Pixel coordinate grounding data
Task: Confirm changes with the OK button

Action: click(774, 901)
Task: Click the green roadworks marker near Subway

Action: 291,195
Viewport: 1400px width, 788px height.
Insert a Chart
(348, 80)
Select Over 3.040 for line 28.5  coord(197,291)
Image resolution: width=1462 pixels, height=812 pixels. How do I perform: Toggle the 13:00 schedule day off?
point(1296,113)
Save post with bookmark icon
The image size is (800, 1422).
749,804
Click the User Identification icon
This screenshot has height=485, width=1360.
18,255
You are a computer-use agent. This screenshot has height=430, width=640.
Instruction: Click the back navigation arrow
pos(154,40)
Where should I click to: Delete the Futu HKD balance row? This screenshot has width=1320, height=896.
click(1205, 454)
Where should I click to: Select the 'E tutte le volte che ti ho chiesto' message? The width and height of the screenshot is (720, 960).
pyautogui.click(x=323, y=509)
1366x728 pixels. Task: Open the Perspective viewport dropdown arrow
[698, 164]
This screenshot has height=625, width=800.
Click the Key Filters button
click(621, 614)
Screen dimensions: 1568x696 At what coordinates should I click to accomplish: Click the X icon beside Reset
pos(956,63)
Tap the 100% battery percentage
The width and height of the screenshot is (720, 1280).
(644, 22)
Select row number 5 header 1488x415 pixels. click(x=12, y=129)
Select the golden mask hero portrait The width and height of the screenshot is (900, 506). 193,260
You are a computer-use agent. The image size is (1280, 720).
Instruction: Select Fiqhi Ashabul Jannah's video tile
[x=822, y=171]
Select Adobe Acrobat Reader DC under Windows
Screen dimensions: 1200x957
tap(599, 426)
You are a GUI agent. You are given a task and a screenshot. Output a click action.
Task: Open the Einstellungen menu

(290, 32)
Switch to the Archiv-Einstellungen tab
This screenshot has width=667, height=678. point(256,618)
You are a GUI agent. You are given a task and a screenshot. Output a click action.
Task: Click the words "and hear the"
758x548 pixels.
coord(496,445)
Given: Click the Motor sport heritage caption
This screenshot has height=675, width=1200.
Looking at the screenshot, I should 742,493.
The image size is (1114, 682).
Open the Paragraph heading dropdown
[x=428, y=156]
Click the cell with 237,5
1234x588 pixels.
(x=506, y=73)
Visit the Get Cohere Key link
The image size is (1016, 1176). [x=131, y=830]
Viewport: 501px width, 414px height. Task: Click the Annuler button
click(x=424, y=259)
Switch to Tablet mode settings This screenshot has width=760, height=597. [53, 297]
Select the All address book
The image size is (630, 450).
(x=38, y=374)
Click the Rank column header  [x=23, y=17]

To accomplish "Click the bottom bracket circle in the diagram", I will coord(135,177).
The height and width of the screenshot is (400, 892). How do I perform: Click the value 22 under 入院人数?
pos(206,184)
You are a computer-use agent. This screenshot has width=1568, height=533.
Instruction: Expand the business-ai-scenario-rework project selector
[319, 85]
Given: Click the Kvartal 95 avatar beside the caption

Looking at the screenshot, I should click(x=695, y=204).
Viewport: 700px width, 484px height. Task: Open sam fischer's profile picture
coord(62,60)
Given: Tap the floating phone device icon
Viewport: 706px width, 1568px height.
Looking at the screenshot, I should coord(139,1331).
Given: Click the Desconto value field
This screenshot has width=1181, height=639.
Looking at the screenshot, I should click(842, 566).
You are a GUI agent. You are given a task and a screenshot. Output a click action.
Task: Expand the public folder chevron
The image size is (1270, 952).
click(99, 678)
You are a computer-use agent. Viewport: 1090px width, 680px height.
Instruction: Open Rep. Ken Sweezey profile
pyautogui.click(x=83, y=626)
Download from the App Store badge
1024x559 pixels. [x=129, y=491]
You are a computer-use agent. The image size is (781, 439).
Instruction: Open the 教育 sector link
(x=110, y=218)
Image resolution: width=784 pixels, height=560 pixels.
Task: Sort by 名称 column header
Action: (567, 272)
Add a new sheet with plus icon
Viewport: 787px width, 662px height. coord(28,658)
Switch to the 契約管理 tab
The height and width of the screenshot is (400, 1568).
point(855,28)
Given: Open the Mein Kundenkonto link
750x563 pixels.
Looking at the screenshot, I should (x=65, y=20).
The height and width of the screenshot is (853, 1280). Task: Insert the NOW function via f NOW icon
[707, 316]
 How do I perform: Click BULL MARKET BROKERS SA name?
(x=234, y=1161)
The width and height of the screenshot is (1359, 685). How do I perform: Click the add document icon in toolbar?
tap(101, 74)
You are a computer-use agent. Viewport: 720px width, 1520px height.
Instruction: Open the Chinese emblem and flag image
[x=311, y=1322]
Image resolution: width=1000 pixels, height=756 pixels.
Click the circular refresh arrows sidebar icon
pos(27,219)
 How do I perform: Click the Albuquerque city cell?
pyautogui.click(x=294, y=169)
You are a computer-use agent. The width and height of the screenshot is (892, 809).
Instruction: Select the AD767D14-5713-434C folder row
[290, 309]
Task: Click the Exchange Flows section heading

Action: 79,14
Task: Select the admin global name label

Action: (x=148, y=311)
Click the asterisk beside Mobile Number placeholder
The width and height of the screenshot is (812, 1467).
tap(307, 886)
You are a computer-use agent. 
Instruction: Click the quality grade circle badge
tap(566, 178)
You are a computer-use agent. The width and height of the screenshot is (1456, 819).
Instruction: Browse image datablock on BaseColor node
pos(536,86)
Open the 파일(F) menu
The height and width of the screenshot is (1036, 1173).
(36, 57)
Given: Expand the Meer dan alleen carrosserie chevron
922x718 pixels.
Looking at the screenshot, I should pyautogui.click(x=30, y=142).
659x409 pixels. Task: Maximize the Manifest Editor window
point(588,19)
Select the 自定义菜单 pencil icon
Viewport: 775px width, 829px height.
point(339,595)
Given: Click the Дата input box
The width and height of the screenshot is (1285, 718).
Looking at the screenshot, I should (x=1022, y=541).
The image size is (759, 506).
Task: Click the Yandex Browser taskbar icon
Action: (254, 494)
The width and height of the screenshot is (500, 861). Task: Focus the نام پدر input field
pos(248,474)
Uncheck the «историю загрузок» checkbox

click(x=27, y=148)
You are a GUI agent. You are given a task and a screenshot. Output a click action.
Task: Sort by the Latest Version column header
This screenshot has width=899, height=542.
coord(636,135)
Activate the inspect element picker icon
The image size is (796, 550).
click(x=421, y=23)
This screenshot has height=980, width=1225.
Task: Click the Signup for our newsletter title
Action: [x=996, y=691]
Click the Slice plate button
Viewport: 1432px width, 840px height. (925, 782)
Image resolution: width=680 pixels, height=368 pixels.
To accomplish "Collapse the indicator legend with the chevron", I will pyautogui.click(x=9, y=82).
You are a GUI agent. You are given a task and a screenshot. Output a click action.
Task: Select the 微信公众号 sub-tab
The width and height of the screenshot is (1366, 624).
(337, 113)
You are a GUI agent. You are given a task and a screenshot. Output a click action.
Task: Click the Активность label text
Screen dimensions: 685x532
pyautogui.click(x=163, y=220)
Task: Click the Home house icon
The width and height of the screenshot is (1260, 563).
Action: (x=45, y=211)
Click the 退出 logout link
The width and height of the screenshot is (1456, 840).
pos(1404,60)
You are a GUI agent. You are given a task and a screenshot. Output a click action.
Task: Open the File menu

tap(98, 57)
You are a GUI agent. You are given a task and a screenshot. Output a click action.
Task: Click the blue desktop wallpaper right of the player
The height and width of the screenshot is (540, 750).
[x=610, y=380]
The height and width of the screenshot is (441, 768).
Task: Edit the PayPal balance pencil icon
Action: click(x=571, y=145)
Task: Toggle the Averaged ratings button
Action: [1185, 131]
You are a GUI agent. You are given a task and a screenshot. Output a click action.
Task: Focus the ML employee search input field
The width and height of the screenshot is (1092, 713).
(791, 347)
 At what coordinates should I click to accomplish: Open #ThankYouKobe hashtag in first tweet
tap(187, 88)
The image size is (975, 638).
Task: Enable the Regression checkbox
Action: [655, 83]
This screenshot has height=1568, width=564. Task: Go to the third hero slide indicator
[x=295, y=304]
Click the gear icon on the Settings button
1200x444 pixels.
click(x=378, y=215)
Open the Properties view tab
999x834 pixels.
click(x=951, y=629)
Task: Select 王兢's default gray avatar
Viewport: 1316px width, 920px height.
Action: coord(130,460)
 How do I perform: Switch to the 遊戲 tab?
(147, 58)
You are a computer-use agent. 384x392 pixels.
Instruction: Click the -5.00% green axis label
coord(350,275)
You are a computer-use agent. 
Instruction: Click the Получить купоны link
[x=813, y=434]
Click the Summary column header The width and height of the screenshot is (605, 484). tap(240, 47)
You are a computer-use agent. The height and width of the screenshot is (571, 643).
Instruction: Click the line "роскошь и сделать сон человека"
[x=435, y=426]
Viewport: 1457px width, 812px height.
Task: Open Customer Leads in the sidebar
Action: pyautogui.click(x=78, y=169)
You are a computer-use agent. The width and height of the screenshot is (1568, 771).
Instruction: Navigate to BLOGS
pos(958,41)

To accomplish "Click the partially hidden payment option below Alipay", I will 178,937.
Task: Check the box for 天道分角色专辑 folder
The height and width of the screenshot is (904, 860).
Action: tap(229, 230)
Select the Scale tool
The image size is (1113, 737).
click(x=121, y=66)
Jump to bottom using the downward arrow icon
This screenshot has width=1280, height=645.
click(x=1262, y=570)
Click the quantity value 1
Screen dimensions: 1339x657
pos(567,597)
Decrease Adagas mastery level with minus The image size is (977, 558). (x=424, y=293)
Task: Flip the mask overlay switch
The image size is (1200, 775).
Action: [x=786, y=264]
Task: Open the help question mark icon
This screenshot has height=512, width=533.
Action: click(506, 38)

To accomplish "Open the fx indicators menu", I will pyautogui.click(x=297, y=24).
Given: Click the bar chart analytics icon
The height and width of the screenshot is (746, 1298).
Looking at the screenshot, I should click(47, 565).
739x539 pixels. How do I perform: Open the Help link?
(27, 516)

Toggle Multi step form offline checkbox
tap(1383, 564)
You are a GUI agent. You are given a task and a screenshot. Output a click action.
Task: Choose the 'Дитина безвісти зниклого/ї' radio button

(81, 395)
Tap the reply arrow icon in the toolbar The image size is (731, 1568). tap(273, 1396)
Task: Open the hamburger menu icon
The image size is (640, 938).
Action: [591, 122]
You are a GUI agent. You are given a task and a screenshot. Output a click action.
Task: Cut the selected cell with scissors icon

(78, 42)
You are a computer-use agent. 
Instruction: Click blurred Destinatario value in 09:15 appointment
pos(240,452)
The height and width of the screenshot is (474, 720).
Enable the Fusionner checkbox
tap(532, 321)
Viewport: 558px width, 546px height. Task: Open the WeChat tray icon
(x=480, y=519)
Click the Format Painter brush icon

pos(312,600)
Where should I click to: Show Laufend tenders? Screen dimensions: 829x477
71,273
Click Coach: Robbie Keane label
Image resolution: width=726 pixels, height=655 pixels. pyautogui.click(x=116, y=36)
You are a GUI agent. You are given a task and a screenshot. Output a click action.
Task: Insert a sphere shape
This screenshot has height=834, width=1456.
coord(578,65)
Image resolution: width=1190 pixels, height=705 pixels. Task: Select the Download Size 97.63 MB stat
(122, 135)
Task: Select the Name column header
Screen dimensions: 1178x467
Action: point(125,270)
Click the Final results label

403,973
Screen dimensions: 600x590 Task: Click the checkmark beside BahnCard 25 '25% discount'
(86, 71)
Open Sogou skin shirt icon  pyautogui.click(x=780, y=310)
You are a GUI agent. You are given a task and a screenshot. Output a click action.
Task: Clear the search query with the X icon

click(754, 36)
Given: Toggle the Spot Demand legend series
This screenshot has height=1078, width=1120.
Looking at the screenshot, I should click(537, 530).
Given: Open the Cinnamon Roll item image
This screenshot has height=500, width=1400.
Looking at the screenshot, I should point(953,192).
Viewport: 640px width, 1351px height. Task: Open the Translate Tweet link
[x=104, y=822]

Exercise description - Repeat the entries above exactly, from the first line through the line containing "Select Over 3.040".

Solution -
Task: Confirm changes with the OK button

Action: click(774, 901)
Task: Click the green roadworks marker near Subway

Action: 291,195
Viewport: 1400px width, 788px height.
Insert a Chart
(348, 80)
Select Over 3.040 for line 28.5  coord(197,291)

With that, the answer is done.